The BHM team also created a program in partnership with Massachusetts General Hospital, New England Conservatory, and the Eureka Ensemble to focus on the growing needs of frontline healthcare workers by connecting them private lessons on instruments of their choice as well as songwriting workshops. When the vaccine became available, BHM organized musicians to play for members of the general public waiting in line for the vaccinations at the Red Sox's Fenway Park, Hynes Convention Center, the Reggie Lewis Center and Mass General's satellite site at Assembly Row in Somerville.

=== Rising Tides ===
In 2020, Kristo Kondakçi spearheaded "Rising Tides," an initiative led by Eureka Ensemble that sought to illuminate the local impacts of climate change in New England through a series of performances and educational programs. Rising Tides was conducted in partnership with Dean and scientist Robert F. Chen of the School for the Environment (SFE) at the University of Massachusetts Boston and received backing from the National Endowment for the Arts, the Cabot Family Charitable Trust, Brookline Bank, and the Boston Cultural Council. The project was mentioned at the EarthShot Prize in 2022, organized by Prince William.

Rising Tides was designed to stimulate dialogue and raise awareness by integrating leaders from academic, business, and creative communities, focusing on localized rather than global effects of climate change and promoting community and individual actions toward sustainable solutions. Through its comprehensive and creative approach, the program effectively utilized the arts to highlight and address the urgent issue of climate change, demonstrating the power of music to foster significant social engagement and change.

== Academic and Speaking Career ==

=== Overview ===
Kristo Kondakçi is currently an assistant professor at the Berklee College of Music and a non-resident music tutor at Harvard University's Pforzheimer House. Previously, he served as interim director of orchestras at UMass Amherst, stepping in for conductor Morihiko Nakahara while he was on leave, for one term.
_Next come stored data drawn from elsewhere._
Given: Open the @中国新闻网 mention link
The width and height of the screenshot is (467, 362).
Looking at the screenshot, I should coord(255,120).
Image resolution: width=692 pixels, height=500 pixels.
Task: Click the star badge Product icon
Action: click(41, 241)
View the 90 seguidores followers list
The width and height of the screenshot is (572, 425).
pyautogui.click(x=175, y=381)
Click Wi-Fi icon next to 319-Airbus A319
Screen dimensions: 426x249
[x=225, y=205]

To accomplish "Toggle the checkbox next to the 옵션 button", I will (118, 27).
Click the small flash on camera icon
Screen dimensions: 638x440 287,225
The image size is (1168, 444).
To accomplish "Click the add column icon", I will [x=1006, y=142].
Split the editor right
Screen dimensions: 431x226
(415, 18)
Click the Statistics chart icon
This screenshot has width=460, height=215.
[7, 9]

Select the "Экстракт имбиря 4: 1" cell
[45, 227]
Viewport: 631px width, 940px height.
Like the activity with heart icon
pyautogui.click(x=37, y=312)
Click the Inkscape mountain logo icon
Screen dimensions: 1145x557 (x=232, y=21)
At UMass, Kondakçi led the graduate conducting program and conducted the two university orchestras. He has also guest lectured at the New England Conservatory and Longy School of Music.

=== Reconstruction of the 1889 version of Mahler's First Symphony ===
During his undergraduate studies in 2011, Kristo Kondakçi became involved in a special project to mark the centennial of composer Gustav Mahler's death. With oversight and guidance by New England Conservatory professor Katarina Markovic and conductor Hugh Wolff, Kondakçi reconstructed a performing edition of the earliest version of Mahler's Symphony No. 1, which was thought to be lost for over 100 years, based on two of the earliest manuscript sources for the symphony. The New England Conservatory Philharmonia performed this version in September 2011 under conductor Hugh Wolff to mark a semester long school festival around Mahler's music. The concert marked the American premiere of this earliest version of the first symphony, and the first time it has been heard in this form since its 1889 premiere.
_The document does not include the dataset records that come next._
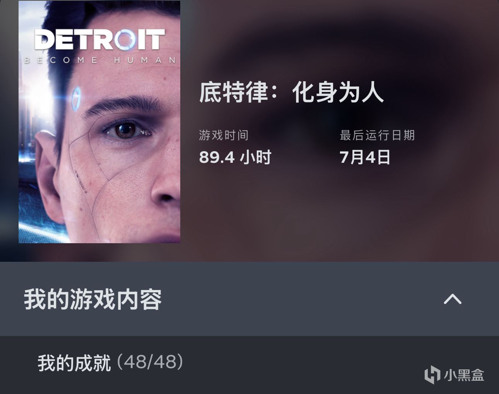Tap the 7月4日 last played date
Screen dimensions: 499x394
point(365,157)
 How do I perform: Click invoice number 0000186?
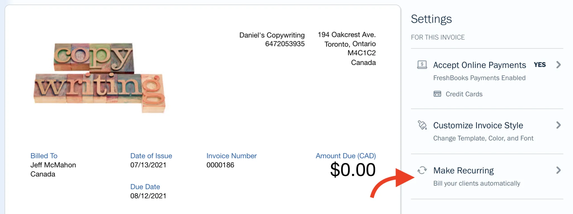coord(220,165)
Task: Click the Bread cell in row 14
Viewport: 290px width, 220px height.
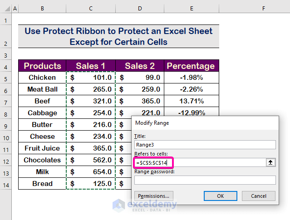Action: [42, 184]
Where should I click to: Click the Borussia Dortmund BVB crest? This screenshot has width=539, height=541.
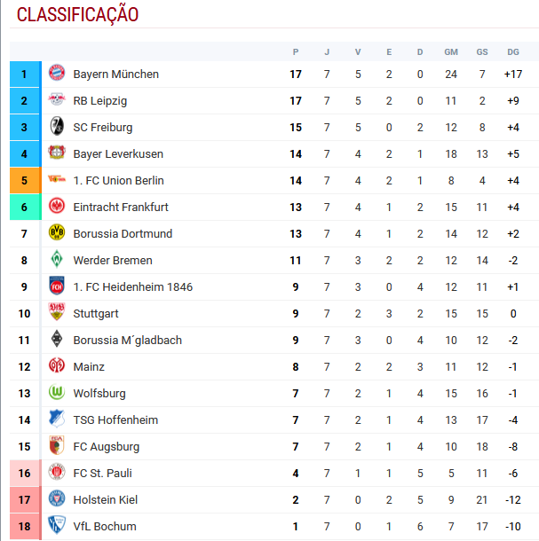point(57,232)
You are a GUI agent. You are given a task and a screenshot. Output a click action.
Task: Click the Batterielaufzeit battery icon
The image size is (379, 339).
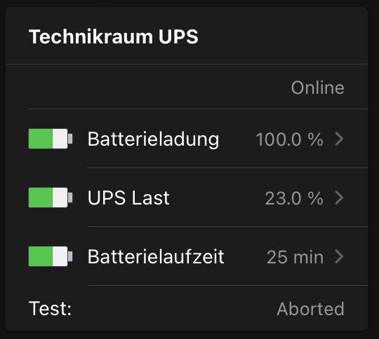tap(51, 256)
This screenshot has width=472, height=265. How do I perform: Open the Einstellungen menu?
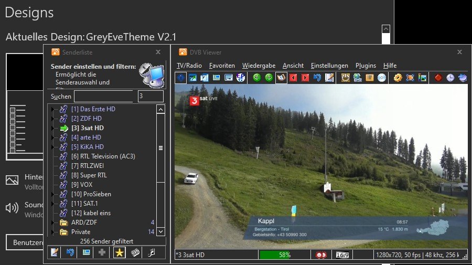click(329, 66)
=== Speaking and Coaching ===
Kristo Kondakçi maintains an active public speaking profile. In 2019, He gave a talk at the League of American Orchestras as a featured speaker on the "Orchestra as a Community Organization". Kondakçi also works closely with TEDxBoston and gave a TEDx talk in 2018. He engages in leadership development, having conducted workshops in Boston for corporate leaders and executives from across the Globe through the Leading Tone program.

== Personal life ==
Kristo Kondakçi resides in Boston, MA with his wife, Chloe Kondakçi. He has a younger brother, Gramoz Kondakçi, who is a scientist and researcher based in Cambridge, MA. His parents, Jolanda Omari and Dhimiter Kondakçi, also reside in Massachusetts.